◆ Description of the task ◆
Reproduce everything from the line containing "Task: Tap the gypsea_lust username" down to the end of the records, substituting "account name" for "username" and leaving all else unchanged. Omit the pictures from your answer.

[Records from a data collection]

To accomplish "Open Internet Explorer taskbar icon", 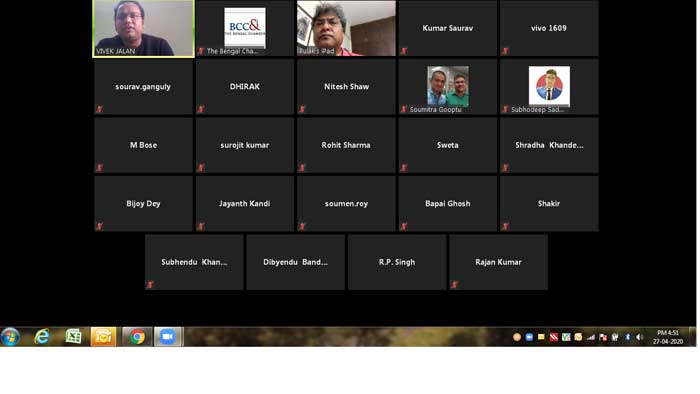I will click(42, 337).
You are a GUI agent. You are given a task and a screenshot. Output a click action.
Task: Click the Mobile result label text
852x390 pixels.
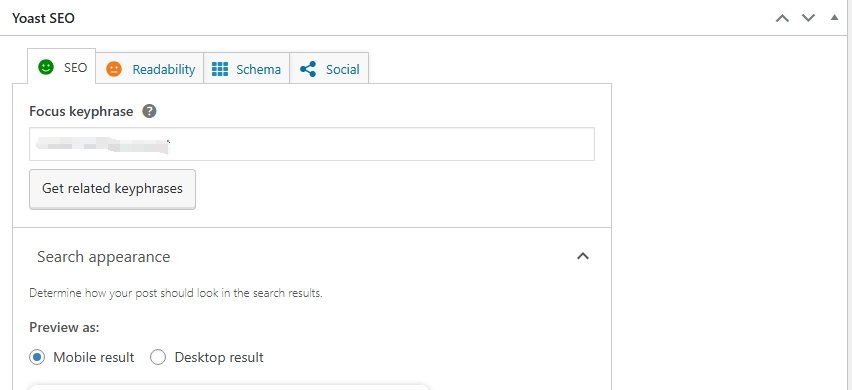point(93,357)
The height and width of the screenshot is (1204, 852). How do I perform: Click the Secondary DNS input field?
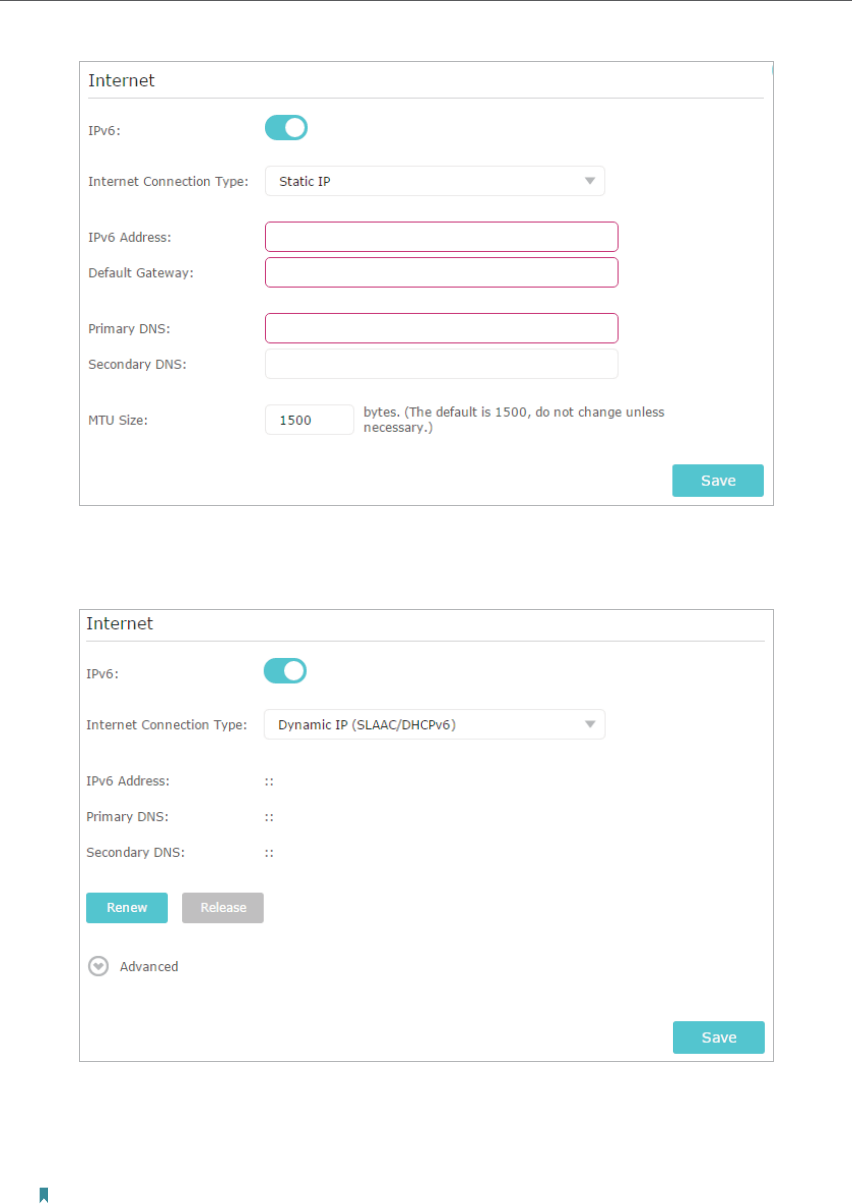pyautogui.click(x=442, y=364)
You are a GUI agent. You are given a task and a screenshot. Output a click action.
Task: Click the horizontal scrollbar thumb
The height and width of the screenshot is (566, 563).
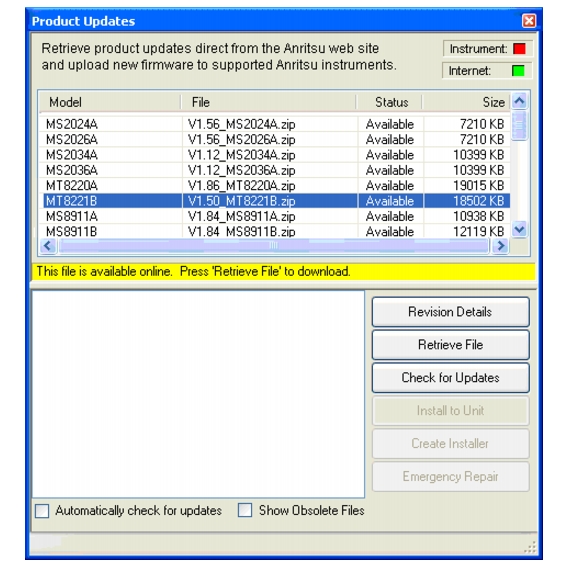tap(273, 246)
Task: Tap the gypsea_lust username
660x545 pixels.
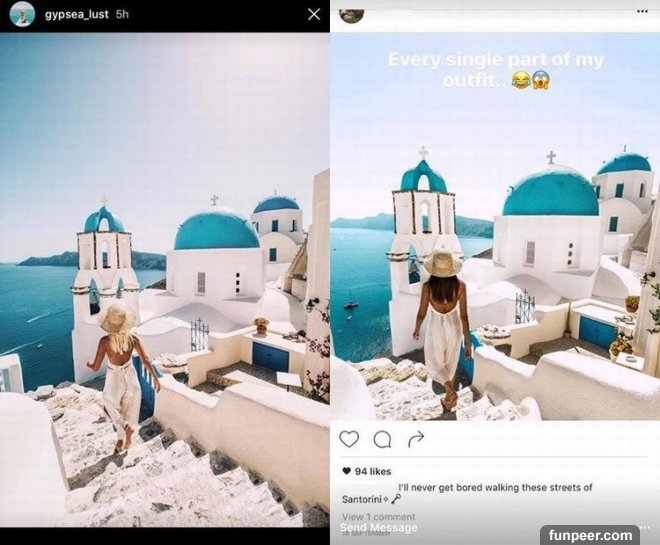Action: tap(77, 14)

◆ Final result ◆
Task: Tap the gypsea_lust account name
660x545 pixels.
Action: tap(77, 14)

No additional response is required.